▸ EXERCISE AIM: Please retype exactly, and with nothing added, the lines of the material from the one with "Instruction: View info for Working Class Hero" through the final one.

▸ EXERCISE INPUTS:
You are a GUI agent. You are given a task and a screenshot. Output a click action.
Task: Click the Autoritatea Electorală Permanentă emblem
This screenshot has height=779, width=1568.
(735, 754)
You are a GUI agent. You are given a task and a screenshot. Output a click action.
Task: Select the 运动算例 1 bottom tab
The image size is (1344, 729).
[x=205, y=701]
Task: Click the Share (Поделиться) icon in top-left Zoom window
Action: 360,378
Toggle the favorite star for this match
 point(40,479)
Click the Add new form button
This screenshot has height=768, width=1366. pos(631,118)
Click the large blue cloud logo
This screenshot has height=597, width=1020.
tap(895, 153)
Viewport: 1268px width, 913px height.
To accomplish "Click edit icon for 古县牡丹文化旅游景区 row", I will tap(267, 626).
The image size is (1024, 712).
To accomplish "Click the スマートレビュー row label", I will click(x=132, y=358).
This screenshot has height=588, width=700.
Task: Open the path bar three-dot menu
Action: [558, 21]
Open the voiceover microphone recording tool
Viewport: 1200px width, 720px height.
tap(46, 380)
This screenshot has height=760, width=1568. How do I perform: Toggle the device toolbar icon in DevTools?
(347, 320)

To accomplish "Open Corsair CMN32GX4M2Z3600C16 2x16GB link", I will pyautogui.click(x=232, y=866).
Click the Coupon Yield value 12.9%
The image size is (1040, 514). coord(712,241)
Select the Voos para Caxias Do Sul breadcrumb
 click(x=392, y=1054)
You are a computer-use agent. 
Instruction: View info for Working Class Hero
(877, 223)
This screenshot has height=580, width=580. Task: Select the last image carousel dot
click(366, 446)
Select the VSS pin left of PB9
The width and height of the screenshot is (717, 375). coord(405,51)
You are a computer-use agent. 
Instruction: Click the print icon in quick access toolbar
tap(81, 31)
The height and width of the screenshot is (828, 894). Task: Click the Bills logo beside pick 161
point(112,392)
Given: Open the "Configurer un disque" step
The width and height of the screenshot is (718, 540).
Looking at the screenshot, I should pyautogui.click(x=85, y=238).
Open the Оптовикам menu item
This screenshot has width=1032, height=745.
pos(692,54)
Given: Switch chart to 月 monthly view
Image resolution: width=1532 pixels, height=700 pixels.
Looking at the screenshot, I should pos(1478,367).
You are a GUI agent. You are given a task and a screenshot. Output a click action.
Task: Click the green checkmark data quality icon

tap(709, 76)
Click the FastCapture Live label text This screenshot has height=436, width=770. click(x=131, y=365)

▸ RESPONSE:
Instruction: View info for Working Class Hero
(877, 223)
This screenshot has height=580, width=580. Task: Select the last image carousel dot
click(366, 446)
Select the VSS pin left of PB9
The width and height of the screenshot is (717, 375). coord(405,51)
You are a computer-use agent. 
Instruction: Click the print icon in quick access toolbar
tap(81, 31)
The height and width of the screenshot is (828, 894). Task: Click the Bills logo beside pick 161
point(112,392)
Given: Open the "Configurer un disque" step
The width and height of the screenshot is (718, 540).
Looking at the screenshot, I should pyautogui.click(x=85, y=238).
Open the Оптовикам menu item
This screenshot has width=1032, height=745.
pos(692,54)
Given: Switch chart to 月 monthly view
Image resolution: width=1532 pixels, height=700 pixels.
Looking at the screenshot, I should pos(1478,367).
You are a GUI agent. You are given a task and a screenshot. Output a click action.
Task: Click the green checkmark data quality icon

tap(709, 76)
Click the FastCapture Live label text This screenshot has height=436, width=770. click(x=131, y=365)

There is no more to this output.